Work order — Copy out each record below, exactly as given.

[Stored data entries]
┄┄┄┄┄┄┄┄┄┄

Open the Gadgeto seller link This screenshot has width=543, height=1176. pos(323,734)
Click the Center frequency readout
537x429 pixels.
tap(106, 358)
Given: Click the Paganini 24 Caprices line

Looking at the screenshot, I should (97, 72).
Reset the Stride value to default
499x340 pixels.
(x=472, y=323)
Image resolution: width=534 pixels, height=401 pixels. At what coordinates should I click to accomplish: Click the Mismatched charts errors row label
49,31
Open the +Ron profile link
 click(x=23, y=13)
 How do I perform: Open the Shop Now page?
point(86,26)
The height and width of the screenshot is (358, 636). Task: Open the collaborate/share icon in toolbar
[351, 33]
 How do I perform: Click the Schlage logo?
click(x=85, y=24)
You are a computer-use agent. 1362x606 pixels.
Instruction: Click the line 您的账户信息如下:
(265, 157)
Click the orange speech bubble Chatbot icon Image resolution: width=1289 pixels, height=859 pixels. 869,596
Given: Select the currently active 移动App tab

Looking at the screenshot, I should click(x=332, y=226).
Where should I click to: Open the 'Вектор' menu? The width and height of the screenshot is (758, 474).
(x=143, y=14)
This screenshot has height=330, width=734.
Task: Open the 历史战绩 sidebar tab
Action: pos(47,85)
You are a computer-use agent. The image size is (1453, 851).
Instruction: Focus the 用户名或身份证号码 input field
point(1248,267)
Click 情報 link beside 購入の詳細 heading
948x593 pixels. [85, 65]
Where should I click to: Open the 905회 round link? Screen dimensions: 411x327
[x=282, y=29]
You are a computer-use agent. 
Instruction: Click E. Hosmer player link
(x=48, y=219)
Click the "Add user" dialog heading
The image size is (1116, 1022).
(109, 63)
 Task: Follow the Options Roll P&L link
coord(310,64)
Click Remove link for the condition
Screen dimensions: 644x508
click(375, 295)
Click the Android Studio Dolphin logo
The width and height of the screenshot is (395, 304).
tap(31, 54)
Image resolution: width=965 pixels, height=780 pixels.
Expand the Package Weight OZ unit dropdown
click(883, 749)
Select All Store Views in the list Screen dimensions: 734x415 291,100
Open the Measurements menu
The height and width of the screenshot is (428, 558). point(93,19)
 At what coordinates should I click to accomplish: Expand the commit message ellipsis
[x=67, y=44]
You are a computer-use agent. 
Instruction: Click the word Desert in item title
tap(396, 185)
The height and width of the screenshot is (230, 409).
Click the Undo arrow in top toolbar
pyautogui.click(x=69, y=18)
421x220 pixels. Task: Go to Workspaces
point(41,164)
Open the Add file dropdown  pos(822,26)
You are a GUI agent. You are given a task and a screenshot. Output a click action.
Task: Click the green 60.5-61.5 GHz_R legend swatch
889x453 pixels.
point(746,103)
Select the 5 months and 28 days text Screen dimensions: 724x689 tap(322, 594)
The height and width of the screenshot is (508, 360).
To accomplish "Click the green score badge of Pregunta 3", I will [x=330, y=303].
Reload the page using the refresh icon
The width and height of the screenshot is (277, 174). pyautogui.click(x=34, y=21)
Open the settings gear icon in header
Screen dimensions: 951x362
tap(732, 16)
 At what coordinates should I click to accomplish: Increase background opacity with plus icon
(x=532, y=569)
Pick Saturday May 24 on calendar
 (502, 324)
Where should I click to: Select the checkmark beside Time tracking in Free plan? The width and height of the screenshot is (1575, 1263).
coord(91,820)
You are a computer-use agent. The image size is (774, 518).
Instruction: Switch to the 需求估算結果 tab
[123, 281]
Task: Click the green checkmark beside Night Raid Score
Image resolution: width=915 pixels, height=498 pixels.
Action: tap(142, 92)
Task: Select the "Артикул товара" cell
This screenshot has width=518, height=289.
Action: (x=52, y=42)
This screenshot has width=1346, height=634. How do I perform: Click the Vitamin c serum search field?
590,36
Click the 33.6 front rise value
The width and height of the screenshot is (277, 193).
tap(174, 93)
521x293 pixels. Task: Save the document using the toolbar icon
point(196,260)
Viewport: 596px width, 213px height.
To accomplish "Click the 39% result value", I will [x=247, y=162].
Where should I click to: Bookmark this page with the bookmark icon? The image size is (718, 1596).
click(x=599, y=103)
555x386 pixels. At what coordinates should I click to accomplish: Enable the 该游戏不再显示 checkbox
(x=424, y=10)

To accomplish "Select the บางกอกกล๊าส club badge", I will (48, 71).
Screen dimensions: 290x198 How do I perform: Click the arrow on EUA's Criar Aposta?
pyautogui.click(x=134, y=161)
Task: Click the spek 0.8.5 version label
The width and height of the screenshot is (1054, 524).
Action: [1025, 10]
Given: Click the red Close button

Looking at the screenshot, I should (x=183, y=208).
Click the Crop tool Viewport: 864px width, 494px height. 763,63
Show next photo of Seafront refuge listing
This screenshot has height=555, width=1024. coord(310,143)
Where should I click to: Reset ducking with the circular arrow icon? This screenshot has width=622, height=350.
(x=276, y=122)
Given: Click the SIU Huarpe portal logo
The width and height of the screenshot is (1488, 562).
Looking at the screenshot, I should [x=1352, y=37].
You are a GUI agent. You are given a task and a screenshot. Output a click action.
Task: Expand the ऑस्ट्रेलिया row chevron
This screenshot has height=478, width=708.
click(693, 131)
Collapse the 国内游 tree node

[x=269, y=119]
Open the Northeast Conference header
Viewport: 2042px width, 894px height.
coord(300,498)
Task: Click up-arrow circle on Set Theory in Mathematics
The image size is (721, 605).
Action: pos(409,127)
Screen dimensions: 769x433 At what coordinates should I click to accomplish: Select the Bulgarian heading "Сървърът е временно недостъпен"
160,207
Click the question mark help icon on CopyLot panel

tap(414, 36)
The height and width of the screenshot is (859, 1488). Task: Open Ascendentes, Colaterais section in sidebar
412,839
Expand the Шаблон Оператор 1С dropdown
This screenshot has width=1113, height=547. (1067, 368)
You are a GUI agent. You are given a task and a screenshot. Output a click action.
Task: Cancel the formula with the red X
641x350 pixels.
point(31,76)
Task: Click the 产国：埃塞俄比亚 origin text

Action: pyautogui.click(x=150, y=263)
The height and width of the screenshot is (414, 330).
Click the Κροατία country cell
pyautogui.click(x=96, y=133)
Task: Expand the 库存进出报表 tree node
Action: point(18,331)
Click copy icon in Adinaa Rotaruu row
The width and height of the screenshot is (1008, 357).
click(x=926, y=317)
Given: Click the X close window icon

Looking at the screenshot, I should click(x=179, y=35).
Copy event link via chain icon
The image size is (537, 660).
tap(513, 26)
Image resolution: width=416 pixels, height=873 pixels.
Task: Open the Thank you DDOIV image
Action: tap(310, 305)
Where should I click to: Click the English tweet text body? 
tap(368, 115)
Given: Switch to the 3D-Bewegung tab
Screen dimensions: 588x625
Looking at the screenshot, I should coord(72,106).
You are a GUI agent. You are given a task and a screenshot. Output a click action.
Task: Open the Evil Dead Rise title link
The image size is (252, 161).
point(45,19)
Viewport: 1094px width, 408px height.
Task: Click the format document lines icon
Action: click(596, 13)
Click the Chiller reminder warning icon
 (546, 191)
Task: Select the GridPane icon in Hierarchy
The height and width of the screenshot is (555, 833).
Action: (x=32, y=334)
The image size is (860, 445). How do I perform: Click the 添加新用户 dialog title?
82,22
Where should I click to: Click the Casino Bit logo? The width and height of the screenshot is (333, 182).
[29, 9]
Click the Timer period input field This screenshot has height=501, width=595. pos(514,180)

┄┄┄┄┄┄┄┄┄┄

Solution for this task —
Open the Gadgeto seller link This screenshot has width=543, height=1176. pos(323,734)
Click the Center frequency readout
537x429 pixels.
tap(106, 358)
Given: Click the Paganini 24 Caprices line

Looking at the screenshot, I should (97, 72).
Reset the Stride value to default
499x340 pixels.
(x=472, y=323)
Image resolution: width=534 pixels, height=401 pixels. At what coordinates should I click to accomplish: Click the Mismatched charts errors row label
49,31
Open the +Ron profile link
 click(x=23, y=13)
 How do I perform: Open the Shop Now page?
point(86,26)
The height and width of the screenshot is (358, 636). Task: Open the collaborate/share icon in toolbar
[351, 33]
 How do I perform: Click the Schlage logo?
click(x=85, y=24)
You are a computer-use agent. 1362x606 pixels.
Instruction: Click the line 您的账户信息如下:
(265, 157)
Click the orange speech bubble Chatbot icon Image resolution: width=1289 pixels, height=859 pixels. 869,596
Given: Select the currently active 移动App tab

Looking at the screenshot, I should click(x=332, y=226).
Where should I click to: Open the 'Вектор' menu? The width and height of the screenshot is (758, 474).
(x=143, y=14)
This screenshot has height=330, width=734.
Task: Open the 历史战绩 sidebar tab
Action: pos(47,85)
You are a computer-use agent. The image size is (1453, 851).
Instruction: Focus the 用户名或身份证号码 input field
point(1248,267)
Click 情報 link beside 購入の詳細 heading
948x593 pixels. [85, 65]
Where should I click to: Open the 905회 round link? Screen dimensions: 411x327
[x=282, y=29]
You are a computer-use agent. 
Instruction: Click E. Hosmer player link
(x=48, y=219)
Click the "Add user" dialog heading
The image size is (1116, 1022).
(109, 63)
 Task: Follow the Options Roll P&L link
coord(310,64)
Click Remove link for the condition
Screen dimensions: 644x508
click(375, 295)
Click the Android Studio Dolphin logo
The width and height of the screenshot is (395, 304).
tap(31, 54)
Image resolution: width=965 pixels, height=780 pixels.
Expand the Package Weight OZ unit dropdown
click(883, 749)
Select All Store Views in the list Screen dimensions: 734x415 291,100
Open the Measurements menu
The height and width of the screenshot is (428, 558). point(93,19)
 At what coordinates should I click to accomplish: Expand the commit message ellipsis
[x=67, y=44]
You are a computer-use agent. 
Instruction: Click the word Desert in item title
tap(396, 185)
The height and width of the screenshot is (230, 409).
Click the Undo arrow in top toolbar
pyautogui.click(x=69, y=18)
421x220 pixels. Task: Go to Workspaces
point(41,164)
Open the Add file dropdown  pos(822,26)
You are a GUI agent. You are given a task and a screenshot. Output a click action.
Task: Click the green 60.5-61.5 GHz_R legend swatch
889x453 pixels.
point(746,103)
Select the 5 months and 28 days text Screen dimensions: 724x689 tap(322, 594)
The height and width of the screenshot is (508, 360).
To accomplish "Click the green score badge of Pregunta 3", I will [x=330, y=303].
Reload the page using the refresh icon
The width and height of the screenshot is (277, 174). pyautogui.click(x=34, y=21)
Open the settings gear icon in header
Screen dimensions: 951x362
tap(732, 16)
 At what coordinates should I click to accomplish: Increase background opacity with plus icon
(x=532, y=569)
Pick Saturday May 24 on calendar
 (502, 324)
Where should I click to: Select the checkmark beside Time tracking in Free plan? The width and height of the screenshot is (1575, 1263).
coord(91,820)
You are a computer-use agent. The image size is (774, 518).
Instruction: Switch to the 需求估算結果 tab
[123, 281]
Task: Click the green checkmark beside Night Raid Score
Image resolution: width=915 pixels, height=498 pixels.
Action: tap(142, 92)
Task: Select the "Артикул товара" cell
This screenshot has width=518, height=289.
Action: (x=52, y=42)
This screenshot has width=1346, height=634. How do I perform: Click the Vitamin c serum search field?
590,36
Click the 33.6 front rise value
The width and height of the screenshot is (277, 193).
tap(174, 93)
521x293 pixels. Task: Save the document using the toolbar icon
point(196,260)
Viewport: 596px width, 213px height.
To accomplish "Click the 39% result value", I will [x=247, y=162].
Where should I click to: Bookmark this page with the bookmark icon? The image size is (718, 1596).
click(x=599, y=103)
555x386 pixels. At what coordinates should I click to accomplish: Enable the 该游戏不再显示 checkbox
(x=424, y=10)

To accomplish "Select the บางกอกกล๊าส club badge", I will (48, 71).
Screen dimensions: 290x198 How do I perform: Click the arrow on EUA's Criar Aposta?
pyautogui.click(x=134, y=161)
Task: Click the spek 0.8.5 version label
The width and height of the screenshot is (1054, 524).
Action: [1025, 10]
Given: Click the red Close button

Looking at the screenshot, I should (x=183, y=208).
Click the Crop tool Viewport: 864px width, 494px height. 763,63
Show next photo of Seafront refuge listing
This screenshot has height=555, width=1024. coord(310,143)
Where should I click to: Reset ducking with the circular arrow icon? This screenshot has width=622, height=350.
(x=276, y=122)
Given: Click the SIU Huarpe portal logo
The width and height of the screenshot is (1488, 562).
Looking at the screenshot, I should [x=1352, y=37].
You are a GUI agent. You are given a task and a screenshot. Output a click action.
Task: Expand the ऑस्ट्रेलिया row chevron
This screenshot has height=478, width=708.
click(693, 131)
Collapse the 国内游 tree node

[x=269, y=119]
Open the Northeast Conference header
Viewport: 2042px width, 894px height.
coord(300,498)
Task: Click up-arrow circle on Set Theory in Mathematics
The image size is (721, 605).
Action: pos(409,127)
Screen dimensions: 769x433 At what coordinates should I click to accomplish: Select the Bulgarian heading "Сървърът е временно недостъпен"
160,207
Click the question mark help icon on CopyLot panel

tap(414, 36)
The height and width of the screenshot is (859, 1488). Task: Open Ascendentes, Colaterais section in sidebar
412,839
Expand the Шаблон Оператор 1С dropdown
This screenshot has width=1113, height=547. (1067, 368)
You are a GUI agent. You are given a task and a screenshot. Output a click action.
Task: Cancel the formula with the red X
641x350 pixels.
point(31,76)
Task: Click the 产国：埃塞俄比亚 origin text

Action: pyautogui.click(x=150, y=263)
The height and width of the screenshot is (414, 330).
Click the Κροατία country cell
pyautogui.click(x=96, y=133)
Task: Expand the 库存进出报表 tree node
Action: point(18,331)
Click copy icon in Adinaa Rotaruu row
The width and height of the screenshot is (1008, 357).
click(x=926, y=317)
Given: Click the X close window icon

Looking at the screenshot, I should click(x=179, y=35).
Copy event link via chain icon
The image size is (537, 660).
tap(513, 26)
Image resolution: width=416 pixels, height=873 pixels.
Task: Open the Thank you DDOIV image
Action: tap(310, 305)
Where should I click to: Click the English tweet text body? 
tap(368, 115)
Given: Switch to the 3D-Bewegung tab
Screen dimensions: 588x625
Looking at the screenshot, I should coord(72,106).
You are a GUI agent. You are given a task and a screenshot. Output a click action.
Task: Open the Evil Dead Rise title link
The image size is (252, 161).
point(45,19)
Viewport: 1094px width, 408px height.
Task: Click the format document lines icon
Action: click(596, 13)
Click the Chiller reminder warning icon
 (546, 191)
Task: Select the GridPane icon in Hierarchy
The height and width of the screenshot is (555, 833).
Action: (x=32, y=334)
The image size is (860, 445). How do I perform: Click the 添加新用户 dialog title?
82,22
Where should I click to: Click the Casino Bit logo? The width and height of the screenshot is (333, 182).
[29, 9]
Click the Timer period input field This screenshot has height=501, width=595. pos(514,180)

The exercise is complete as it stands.